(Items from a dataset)
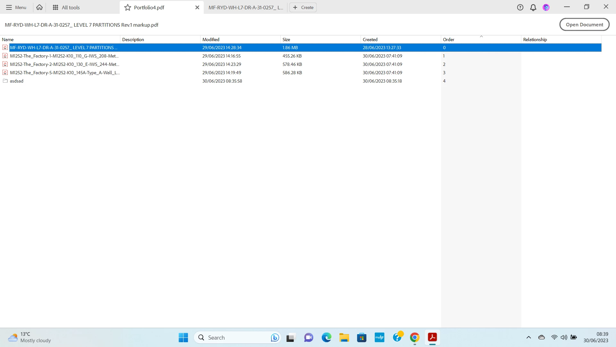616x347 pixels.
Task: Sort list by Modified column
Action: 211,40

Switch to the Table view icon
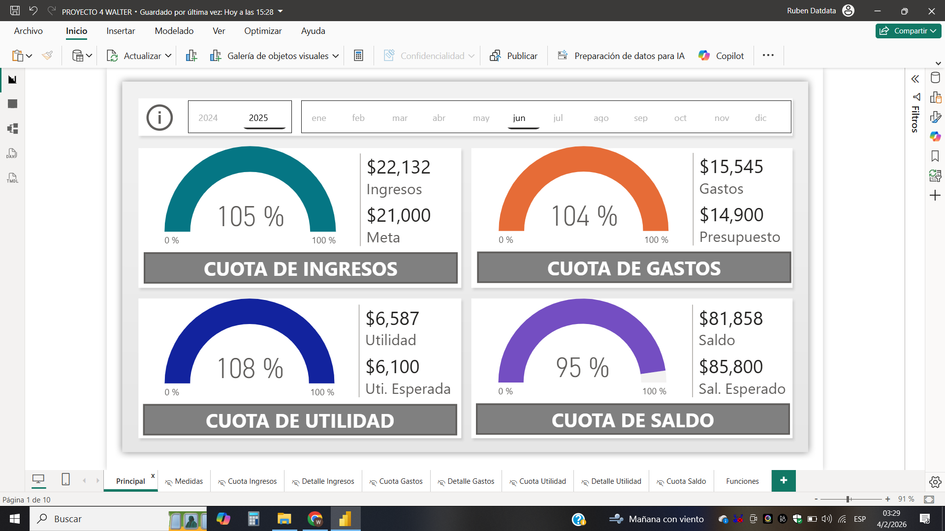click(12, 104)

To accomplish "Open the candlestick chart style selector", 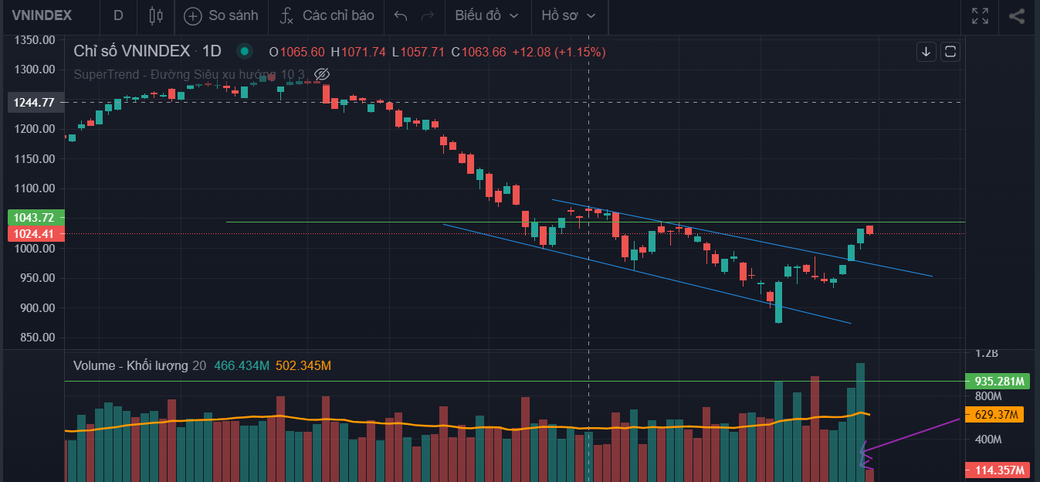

▶ Aim of the task:
Lay out the lines of the rows above as a numbered list, omitting blank lines. Leave the pictures out of the answer.

▶ Response to the task:
1. 616x347 pixels.
2. Task: Sort list by Modified column
3. Action: 211,40
4. Switch to the Table view icon
5. click(12, 104)
6. To accomplish "Open the candlestick chart style selector", 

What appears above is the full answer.